**INFORMATION SUPPLIED:**
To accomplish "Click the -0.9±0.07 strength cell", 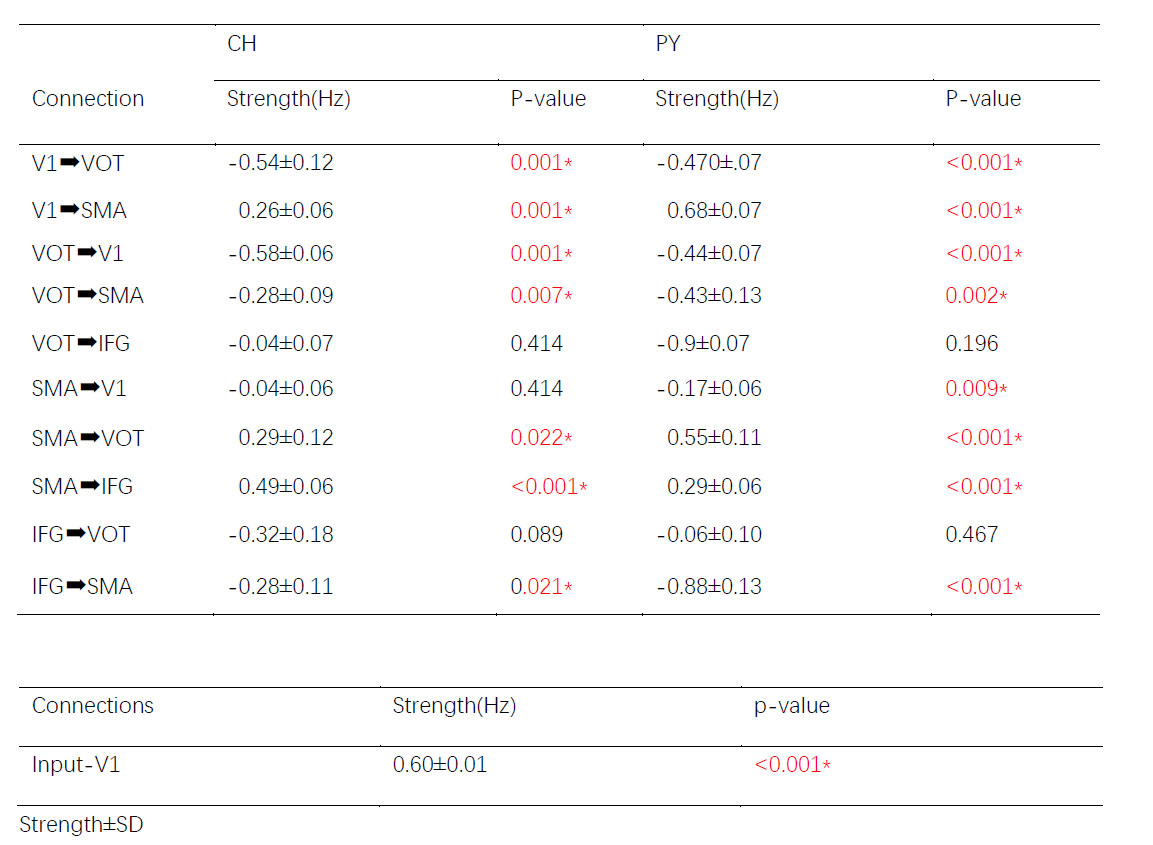I will (702, 344).
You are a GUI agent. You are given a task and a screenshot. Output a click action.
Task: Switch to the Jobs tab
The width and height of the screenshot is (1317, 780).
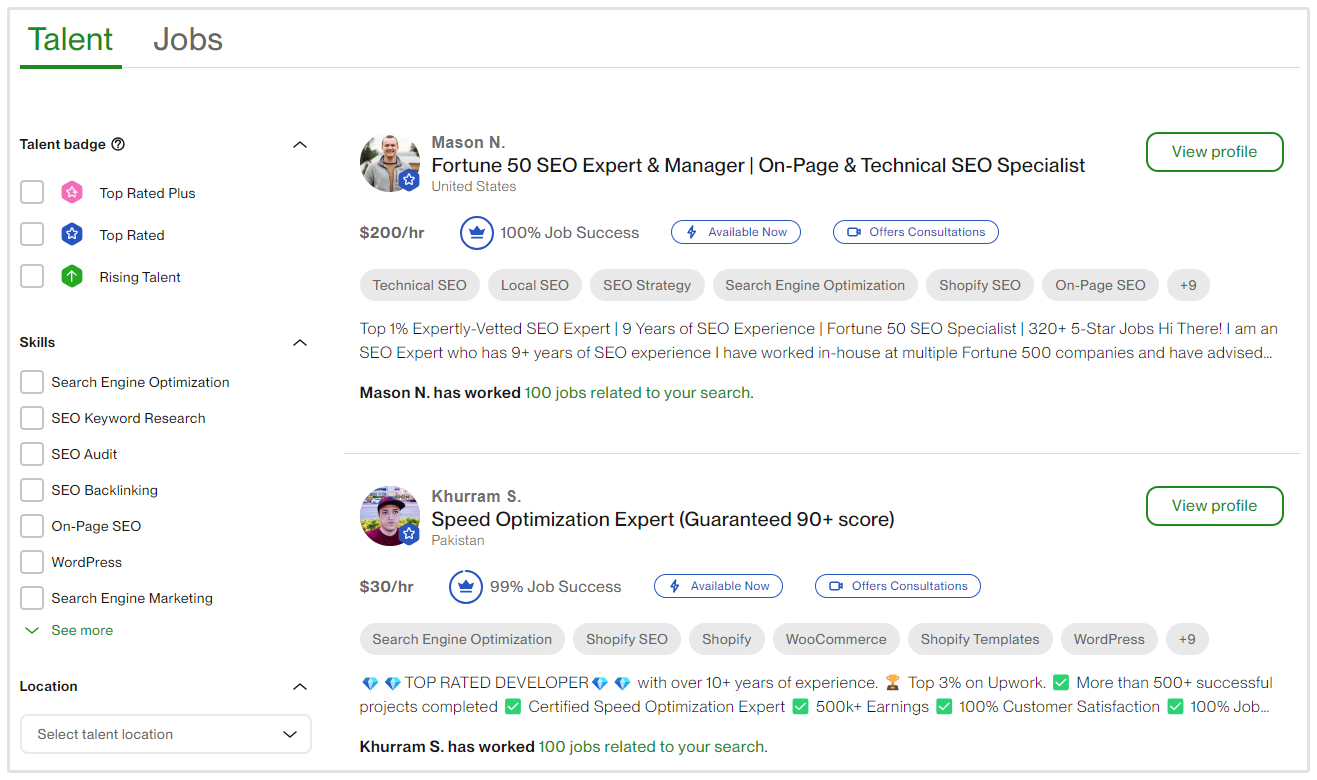(x=188, y=40)
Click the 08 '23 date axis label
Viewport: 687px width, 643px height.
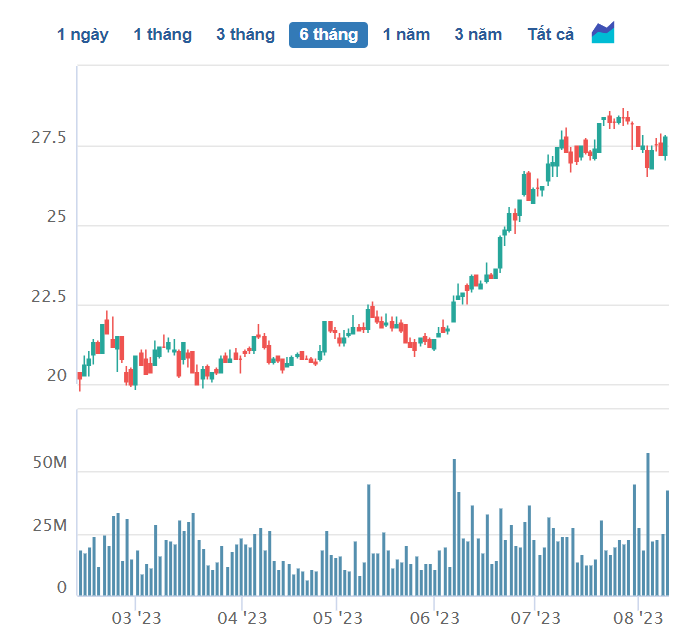[638, 618]
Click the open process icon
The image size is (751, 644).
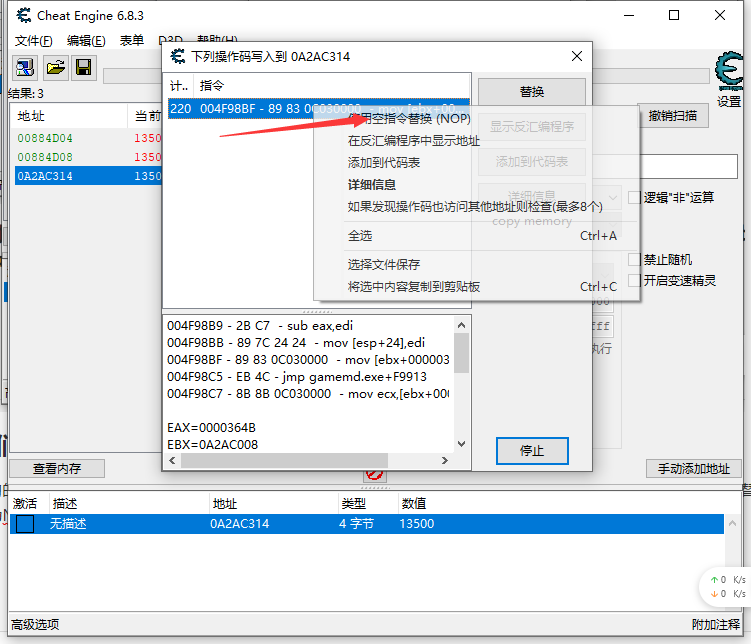tap(24, 68)
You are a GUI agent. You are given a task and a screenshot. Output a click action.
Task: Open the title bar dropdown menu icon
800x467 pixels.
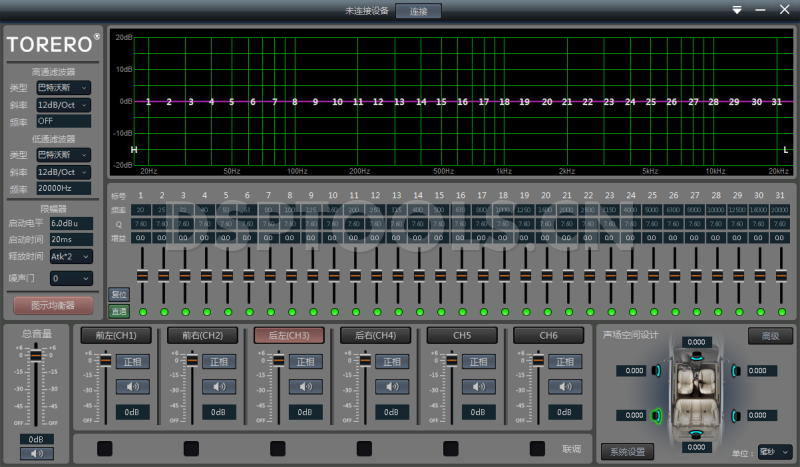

**WORK TO BE COMPLETED:**
Search the data above for the string "icon" and copy each line that has it.

**RESPONSE BOX:**
Click the open process icon
Task: Open the title bar dropdown menu icon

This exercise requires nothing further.